When composing the music to Sonnet 8 (Music to hear, why hear’st thou music sadly?), I envisioned a couple at a concert. The young man cannot enjoy the music as he is distracted by the question of marriage and its attendant responsibilities. If you will follow me here, I imagined that the soprano and mezzo are singing a different text than that which he (and you, the audience) hear. Perhaps the ladies are singing something in French that our young man cannot comprehend, “Dôme épais le jasmine A la rose s’assemble.” It’s all Greek to him, and maybe there are subtitles, a clumsy translation, and he sees the word “harmony,” but he can’t pay attention to the real meaning. He glances at his girlfriend who seems serenely present, at one with the music; and as he focuses again on the singers he invents in his mind a text, videlicet: Shakespeare’s thesis promoting marriage and most importantly, the goal of the union: a child.

Each sonnet I set, whether  Sonnet 110 or Sonnet 144  or Sonnet 51 is a specific reflection on my life. I don’t believe in setting to music any poem that doesn’t have significant personal meaning to me. But that personal meaning doesn’t need to impinge upon the listener’s experience. I’ve said too many times, as an example, that I might have decided to depict the color red with a particular passage of music, but the percipient might hear that as the smell of coffee. It’s not my business to restrict the audience’s interpretation, imagination. My real life inspiration should – if I’ve done my job – create the verisimilitude prerequisite for your own truth. Sonnet 110 is a lament about my beloved late uncle, Bernie; but that is not what Shakespeare was thinking of when he wrote the poem; nor should it be what the listener ponders. As I noted previously, in my Sonnet 8 setting, I created an imaginary audience member who had no knowledge of even the words of the sonnet.

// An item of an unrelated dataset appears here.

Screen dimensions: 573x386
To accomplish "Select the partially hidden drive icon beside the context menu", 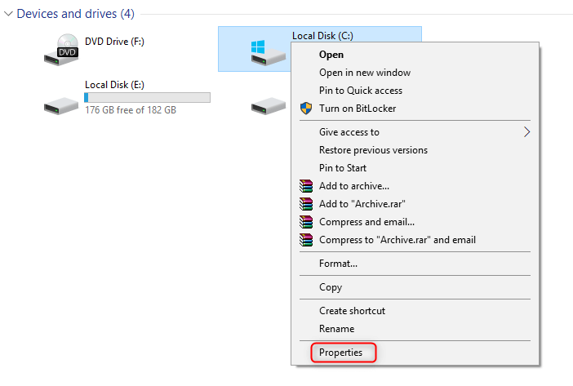I will click(269, 105).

Boston based Composer Tom Schnauber, when I approached him about a sonnet project, decided he wanted to move up one level, from a sonnet about something, to a sonnet about sonnets. Scorn Not the Sonnet is a William Wordsworth (first prize for best name for a poet) sonnet defending the form from animadversion; though was this frowning critic’s criticism worth Wordsworth’s criticism? It’s dubious; as the sonnet was riding high after a period of disinterest when Wordsworth penned this name-dropping defense. Succeeding Schnauber’s sonnet are two Shakespearean excerpts, Cannikin Clink, a drinking song from Othello, and Sisters Weird, a quite well-known scene from Macbeth. Howard Frazin, another Boston based composer, presents Denise Levertov’s poem A Wren, for a mezzo-soprano and cello.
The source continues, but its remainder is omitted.